TO BE DONE ▸
Reproduce all of the entries below word for word, without changing a single character.

---------- RECORDS FOR THE TASK ----------

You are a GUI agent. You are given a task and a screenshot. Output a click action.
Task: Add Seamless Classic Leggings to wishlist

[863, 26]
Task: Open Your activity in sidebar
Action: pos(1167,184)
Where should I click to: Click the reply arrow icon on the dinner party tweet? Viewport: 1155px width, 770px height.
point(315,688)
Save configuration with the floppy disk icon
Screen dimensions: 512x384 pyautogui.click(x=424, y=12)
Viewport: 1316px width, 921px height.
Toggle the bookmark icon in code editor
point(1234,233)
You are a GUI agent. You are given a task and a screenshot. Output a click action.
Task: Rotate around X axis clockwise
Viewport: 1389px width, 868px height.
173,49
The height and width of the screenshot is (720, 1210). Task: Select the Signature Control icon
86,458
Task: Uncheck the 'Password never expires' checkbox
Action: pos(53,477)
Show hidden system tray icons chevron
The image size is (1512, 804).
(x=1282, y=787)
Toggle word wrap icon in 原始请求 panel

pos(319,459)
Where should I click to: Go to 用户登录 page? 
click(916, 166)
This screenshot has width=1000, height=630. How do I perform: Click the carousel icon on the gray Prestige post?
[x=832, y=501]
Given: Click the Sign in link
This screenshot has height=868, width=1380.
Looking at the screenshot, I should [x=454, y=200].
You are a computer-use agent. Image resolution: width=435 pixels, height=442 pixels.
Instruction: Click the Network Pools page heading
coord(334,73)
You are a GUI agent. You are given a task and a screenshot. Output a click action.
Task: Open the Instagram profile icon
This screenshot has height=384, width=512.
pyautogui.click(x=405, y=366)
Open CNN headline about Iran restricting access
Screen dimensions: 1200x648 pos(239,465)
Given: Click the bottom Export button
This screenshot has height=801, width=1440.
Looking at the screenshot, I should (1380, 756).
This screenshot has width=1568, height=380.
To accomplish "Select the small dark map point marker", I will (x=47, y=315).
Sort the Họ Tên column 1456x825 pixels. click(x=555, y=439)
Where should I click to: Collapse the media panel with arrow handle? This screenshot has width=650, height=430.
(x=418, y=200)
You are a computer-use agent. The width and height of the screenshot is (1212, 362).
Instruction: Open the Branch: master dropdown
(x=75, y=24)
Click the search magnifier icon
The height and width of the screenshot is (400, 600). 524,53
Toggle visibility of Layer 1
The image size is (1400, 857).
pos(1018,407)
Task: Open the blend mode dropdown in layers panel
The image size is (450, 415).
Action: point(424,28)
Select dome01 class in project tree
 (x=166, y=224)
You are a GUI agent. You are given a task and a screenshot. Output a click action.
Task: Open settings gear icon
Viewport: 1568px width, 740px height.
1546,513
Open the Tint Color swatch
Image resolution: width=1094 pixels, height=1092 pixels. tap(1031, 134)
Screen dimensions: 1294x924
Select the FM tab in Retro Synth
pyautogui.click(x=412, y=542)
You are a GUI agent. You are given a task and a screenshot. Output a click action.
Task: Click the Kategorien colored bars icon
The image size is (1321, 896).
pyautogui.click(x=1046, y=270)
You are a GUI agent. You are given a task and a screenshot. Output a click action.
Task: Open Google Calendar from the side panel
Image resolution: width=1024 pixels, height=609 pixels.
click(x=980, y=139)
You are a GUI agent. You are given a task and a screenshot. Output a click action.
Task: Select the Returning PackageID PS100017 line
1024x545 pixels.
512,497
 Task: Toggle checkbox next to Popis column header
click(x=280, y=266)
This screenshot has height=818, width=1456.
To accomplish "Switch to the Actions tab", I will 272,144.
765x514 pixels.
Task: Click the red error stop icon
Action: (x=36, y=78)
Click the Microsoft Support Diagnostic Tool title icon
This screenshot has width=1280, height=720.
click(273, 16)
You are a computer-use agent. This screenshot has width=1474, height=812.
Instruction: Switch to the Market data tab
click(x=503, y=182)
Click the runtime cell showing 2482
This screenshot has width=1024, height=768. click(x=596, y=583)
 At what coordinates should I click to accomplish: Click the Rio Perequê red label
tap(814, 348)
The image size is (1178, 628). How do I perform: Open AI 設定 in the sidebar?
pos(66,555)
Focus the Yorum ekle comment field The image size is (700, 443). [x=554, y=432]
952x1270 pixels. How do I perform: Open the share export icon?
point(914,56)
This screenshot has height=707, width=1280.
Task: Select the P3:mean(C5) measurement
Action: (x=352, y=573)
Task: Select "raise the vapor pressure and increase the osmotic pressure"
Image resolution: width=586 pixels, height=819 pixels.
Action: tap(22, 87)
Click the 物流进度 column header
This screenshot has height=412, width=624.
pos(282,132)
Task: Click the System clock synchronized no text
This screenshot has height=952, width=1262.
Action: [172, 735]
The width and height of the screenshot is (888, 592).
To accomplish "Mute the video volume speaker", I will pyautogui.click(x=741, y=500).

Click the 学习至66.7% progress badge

----------

REPLY TO THE EXERCISE ▸
You are a GUI agent. You are given a task and a screenshot. Output a click action.
Task: Add Seamless Classic Leggings to wishlist

[863, 26]
Task: Open Your activity in sidebar
Action: pos(1167,184)
Where should I click to: Click the reply arrow icon on the dinner party tweet? Viewport: 1155px width, 770px height.
point(315,688)
Save configuration with the floppy disk icon
Screen dimensions: 512x384 pyautogui.click(x=424, y=12)
Viewport: 1316px width, 921px height.
Toggle the bookmark icon in code editor
point(1234,233)
You are a GUI agent. You are given a task and a screenshot. Output a click action.
Task: Rotate around X axis clockwise
Viewport: 1389px width, 868px height.
173,49
The height and width of the screenshot is (720, 1210). Task: Select the Signature Control icon
86,458
Task: Uncheck the 'Password never expires' checkbox
Action: pos(53,477)
Show hidden system tray icons chevron
The image size is (1512, 804).
(x=1282, y=787)
Toggle word wrap icon in 原始请求 panel

pos(319,459)
Where should I click to: Go to 用户登录 page? 
click(916, 166)
This screenshot has width=1000, height=630. How do I perform: Click the carousel icon on the gray Prestige post?
[x=832, y=501]
Given: Click the Sign in link
This screenshot has height=868, width=1380.
Looking at the screenshot, I should [x=454, y=200].
You are a computer-use agent. Image resolution: width=435 pixels, height=442 pixels.
Instruction: Click the Network Pools page heading
coord(334,73)
You are a GUI agent. You are given a task and a screenshot. Output a click action.
Task: Open the Instagram profile icon
This screenshot has height=384, width=512.
pyautogui.click(x=405, y=366)
Open CNN headline about Iran restricting access
Screen dimensions: 1200x648 pos(239,465)
Given: Click the bottom Export button
This screenshot has height=801, width=1440.
Looking at the screenshot, I should (1380, 756).
This screenshot has width=1568, height=380.
To accomplish "Select the small dark map point marker", I will (x=47, y=315).
Sort the Họ Tên column 1456x825 pixels. click(x=555, y=439)
Where should I click to: Collapse the media panel with arrow handle? This screenshot has width=650, height=430.
(x=418, y=200)
You are a computer-use agent. The width and height of the screenshot is (1212, 362).
Instruction: Open the Branch: master dropdown
(x=75, y=24)
Click the search magnifier icon
The height and width of the screenshot is (400, 600). 524,53
Toggle visibility of Layer 1
The image size is (1400, 857).
pos(1018,407)
Task: Open the blend mode dropdown in layers panel
The image size is (450, 415).
Action: point(424,28)
Select dome01 class in project tree
 (x=166, y=224)
You are a GUI agent. You are given a task and a screenshot. Output a click action.
Task: Open settings gear icon
Viewport: 1568px width, 740px height.
1546,513
Open the Tint Color swatch
Image resolution: width=1094 pixels, height=1092 pixels. tap(1031, 134)
Screen dimensions: 1294x924
Select the FM tab in Retro Synth
pyautogui.click(x=412, y=542)
You are a GUI agent. You are given a task and a screenshot. Output a click action.
Task: Click the Kategorien colored bars icon
The image size is (1321, 896).
pyautogui.click(x=1046, y=270)
You are a GUI agent. You are given a task and a screenshot. Output a click action.
Task: Open Google Calendar from the side panel
Image resolution: width=1024 pixels, height=609 pixels.
click(x=980, y=139)
You are a GUI agent. You are given a task and a screenshot. Output a click action.
Task: Select the Returning PackageID PS100017 line
1024x545 pixels.
512,497
 Task: Toggle checkbox next to Popis column header
click(x=280, y=266)
This screenshot has height=818, width=1456.
To accomplish "Switch to the Actions tab", I will 272,144.
765x514 pixels.
Task: Click the red error stop icon
Action: (x=36, y=78)
Click the Microsoft Support Diagnostic Tool title icon
This screenshot has width=1280, height=720.
click(273, 16)
You are a computer-use agent. This screenshot has width=1474, height=812.
Instruction: Switch to the Market data tab
click(x=503, y=182)
Click the runtime cell showing 2482
This screenshot has width=1024, height=768. click(x=596, y=583)
 At what coordinates should I click to accomplish: Click the Rio Perequê red label
tap(814, 348)
The image size is (1178, 628). How do I perform: Open AI 設定 in the sidebar?
pos(66,555)
Focus the Yorum ekle comment field The image size is (700, 443). [x=554, y=432]
952x1270 pixels. How do I perform: Open the share export icon?
point(914,56)
This screenshot has height=707, width=1280.
Task: Select the P3:mean(C5) measurement
Action: (x=352, y=573)
Task: Select "raise the vapor pressure and increase the osmotic pressure"
Image resolution: width=586 pixels, height=819 pixels.
Action: tap(22, 87)
Click the 物流进度 column header
This screenshot has height=412, width=624.
pos(282,132)
Task: Click the System clock synchronized no text
This screenshot has height=952, width=1262.
Action: [172, 735]
The width and height of the screenshot is (888, 592).
To accomplish "Mute the video volume speaker", I will pyautogui.click(x=741, y=500).

Click the 学习至66.7% progress badge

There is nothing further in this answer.